「……でけぇ…」
いつにも増して、今までで一番、栗崎の家がでかく見えた。
「稜さん、いらっしゃいませ」
いつものように奄美さんが出迎えてくれる。
「もう一度いらっしゃると思ってました」
お互いにまっすぐな目で視線を交わして、小さく頷く。
「坊ちゃんはお部屋にいらっしゃいます。
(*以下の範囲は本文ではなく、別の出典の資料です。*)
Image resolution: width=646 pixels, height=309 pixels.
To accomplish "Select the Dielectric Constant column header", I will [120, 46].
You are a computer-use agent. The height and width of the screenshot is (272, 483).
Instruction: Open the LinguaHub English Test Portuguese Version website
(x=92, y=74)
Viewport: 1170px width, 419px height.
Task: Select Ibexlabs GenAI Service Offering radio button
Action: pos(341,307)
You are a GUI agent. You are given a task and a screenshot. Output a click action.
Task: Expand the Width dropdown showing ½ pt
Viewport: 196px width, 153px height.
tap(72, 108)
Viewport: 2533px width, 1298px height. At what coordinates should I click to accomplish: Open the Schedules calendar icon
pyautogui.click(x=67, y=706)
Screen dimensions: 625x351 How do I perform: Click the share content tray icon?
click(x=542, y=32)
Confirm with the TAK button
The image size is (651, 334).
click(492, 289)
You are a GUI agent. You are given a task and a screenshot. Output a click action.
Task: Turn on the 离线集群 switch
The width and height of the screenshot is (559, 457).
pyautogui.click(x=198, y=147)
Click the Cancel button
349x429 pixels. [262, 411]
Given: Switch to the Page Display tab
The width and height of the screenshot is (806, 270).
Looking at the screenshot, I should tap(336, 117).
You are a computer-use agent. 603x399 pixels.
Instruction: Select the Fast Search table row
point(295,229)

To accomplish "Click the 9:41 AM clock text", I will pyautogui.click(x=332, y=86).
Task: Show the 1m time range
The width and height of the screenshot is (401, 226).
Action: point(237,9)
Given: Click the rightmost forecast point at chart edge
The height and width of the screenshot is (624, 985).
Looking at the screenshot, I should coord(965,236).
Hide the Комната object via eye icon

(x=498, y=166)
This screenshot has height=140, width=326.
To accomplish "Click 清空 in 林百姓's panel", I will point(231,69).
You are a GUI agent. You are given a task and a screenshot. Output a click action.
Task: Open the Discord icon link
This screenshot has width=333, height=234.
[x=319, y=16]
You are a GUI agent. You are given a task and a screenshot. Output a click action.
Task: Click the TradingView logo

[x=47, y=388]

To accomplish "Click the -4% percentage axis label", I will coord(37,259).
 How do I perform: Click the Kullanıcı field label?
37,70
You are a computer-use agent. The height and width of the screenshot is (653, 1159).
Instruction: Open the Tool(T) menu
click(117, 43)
鍵はきっとかかってないと思いますから、かまわず中に入ってください」
得意気な笑みを口元に浮かべて、奄美さんは頷いた。
「さんきゅっ」
グーサインを出すと、そのまま栗崎の部屋の前まで駆け寄った。
スーッと深呼吸して、ノックすると、中から不機嫌な返事が聞こえた。
今は栗崎の機嫌なんか考えてる場合じゃないから、ガチャっとドアを開けて、部屋に踏み込む。
2,3歩足を進めて、背中でドアが閉まるのを感じる。
栗崎は正面のソファにこちら側に背を向けるように座って本を読んでいたけど、なにも反応がないのを不思議に思ったのか、顔をあげてうちの方に振り向いた。
「……稜…ちゃ……」
パタッと本が床に落ちる音が聞こえて、栗崎は固まったままうちを見つめた。